Thank you Rakses for the advice. I always wanted to do meditation but I was unable to be consistent with it. I know it has a lot of benefits so I'll try to be more serious about it. For now my most important goal is to get my lifestyle straight. Meditation does require some mental power and I find it hard to do it when I'm tired. I know they don't really conflict each other that much but I don't want to make too many commitments at one time. I'll do it casually when I feel like it.

And thank you BlueHeronFan for the encouragement, we will heal as we keep putting effort in it.

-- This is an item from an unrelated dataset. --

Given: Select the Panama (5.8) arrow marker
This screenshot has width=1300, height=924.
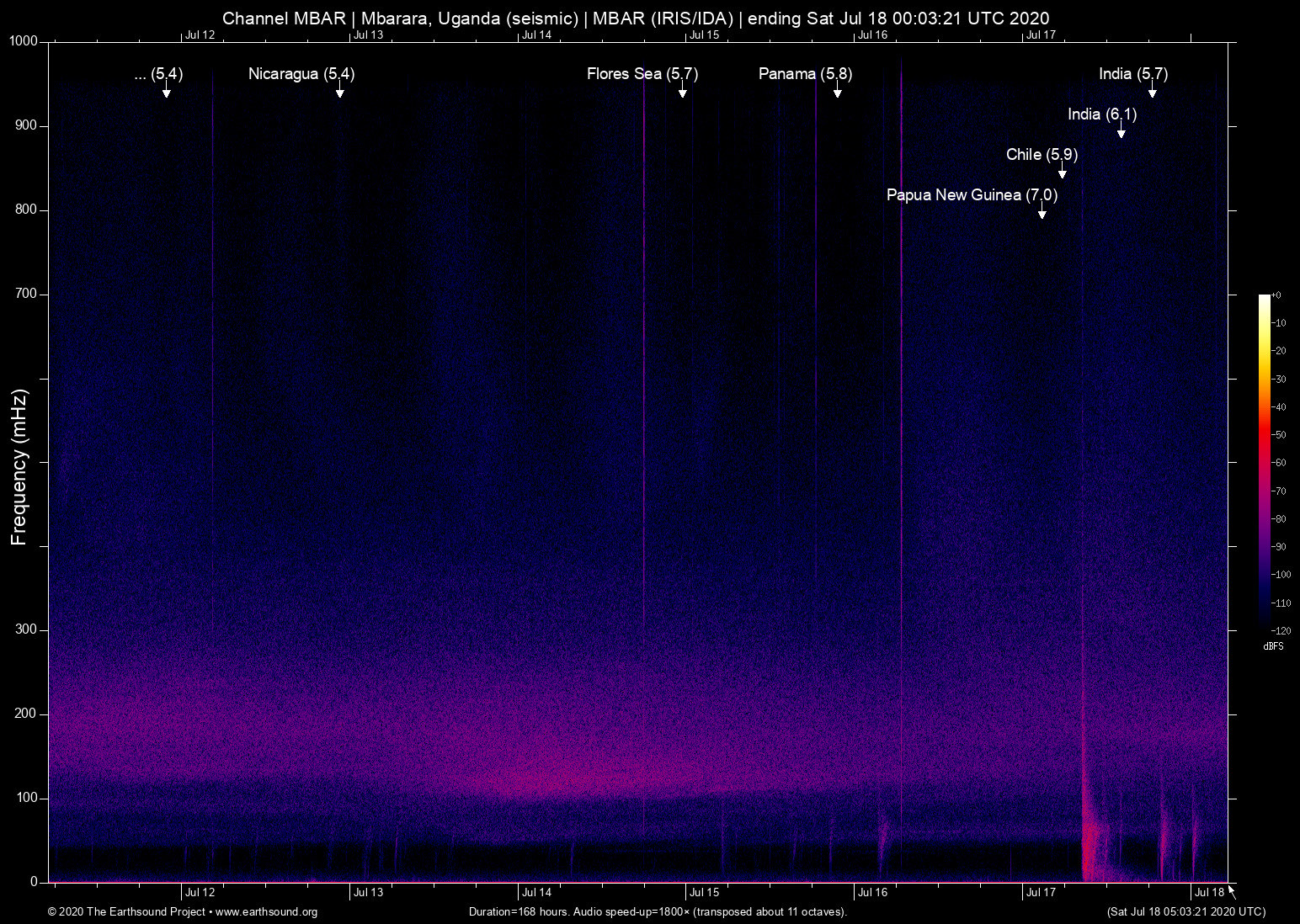Looking at the screenshot, I should tap(837, 92).
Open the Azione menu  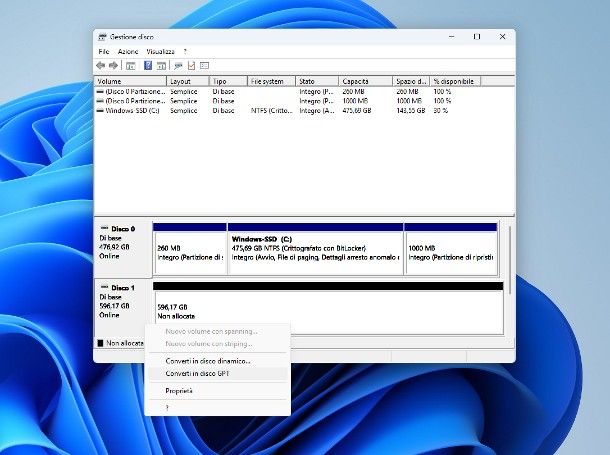click(127, 51)
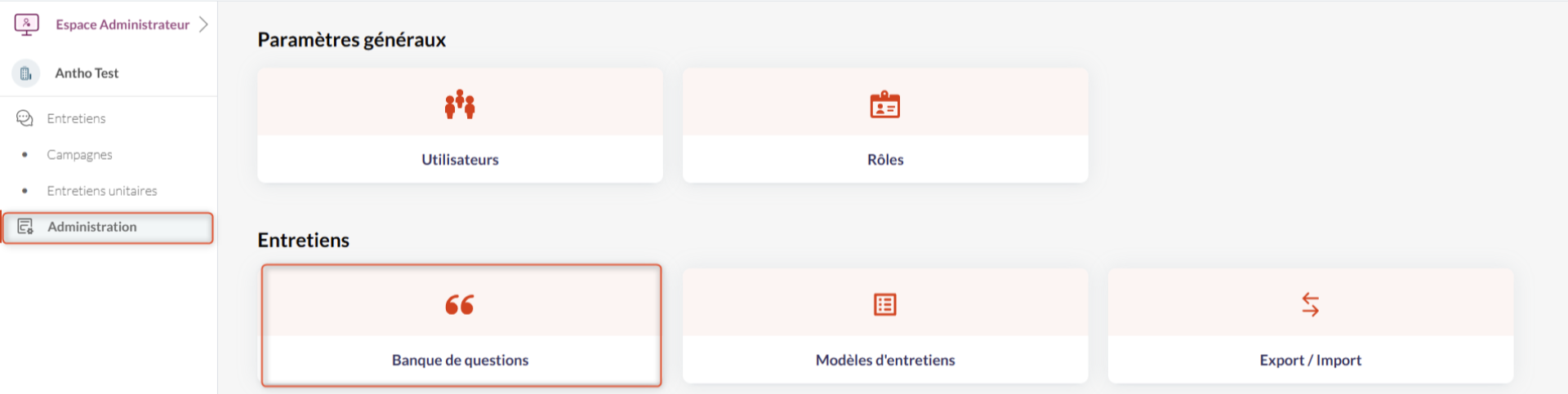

Today was not bad, I went to the library with friends since morning and did a lot of work. I could do better but I'm satisfied with what I've done today. I already made my draft workout plan yesterday and I'll adjust it to make it better as I go along. Tomorrow morning I'll make some stir-fried rice coupled with a salad to start my day. Then at 0900 my friend will pick me up to go to the library together. I'm quite tired now from the studies and lack of food during the day. I'll bring some healthy snacks tomorrow for the studies. I also did some stretches and it felt really good. I need to incorporate this into my daily life as my body is really tensed.
 

BlueHeronFan

Respected Member
Yes! I know that my experience with porn has meant treating my body badly and then feeling bad about my body. I've tried to take much better care of my body in the last year or so, to make it my friend rather than my enemy, and it's made a big difference.

Keep on moving forward!
 
Today was very good. Tried my best to be productive. I studied with friends and also video called my friend back at home. The only downside is that I was too tired to go to the gym in the end. I'm just going to sleep now. Tomorrow is another day.
 
These days I've been preparing for my exam. Honestly I feel stressed and my addiction is trying to find its way back to me. Porn images pop up in my head quite frequently and I was tempted to just give in several times. I need to start implementing techniques I learned to dissolve these cravings. I stumbled upon a TED video a few days ago and it talked about how mindfully observing your cravings can help you quit addictions. I saw this video several years ago I think but I kinda forgot it. Now I just rewatched it and I think it makes a lot of sense. Every time I have a craving, I tend to try to run away from it but never did I succeed once. By mindfully observing cravings I can isolate myself from them as if I'm a bystander. I used to see a lot of techniques but always forgot about them very soon. I need to internalize these tools to make use of them.
 

BlueHeronFan

Respected Member
That's an interesting thing that I've been working on doing too. I'm not very good at just letting thoughts and cravings pass over me. I hope you continue to have good success with it.

Good luck on exam prep. I'm in the middle of a stressful semester, so I know where you're coming from. Porn might make you forget the stress for a little bit, but it will only make it worse because you'll be that much more behind when it's done with you.

Keep up the good work--and don't forget to take some quiet time to refresh and recharge!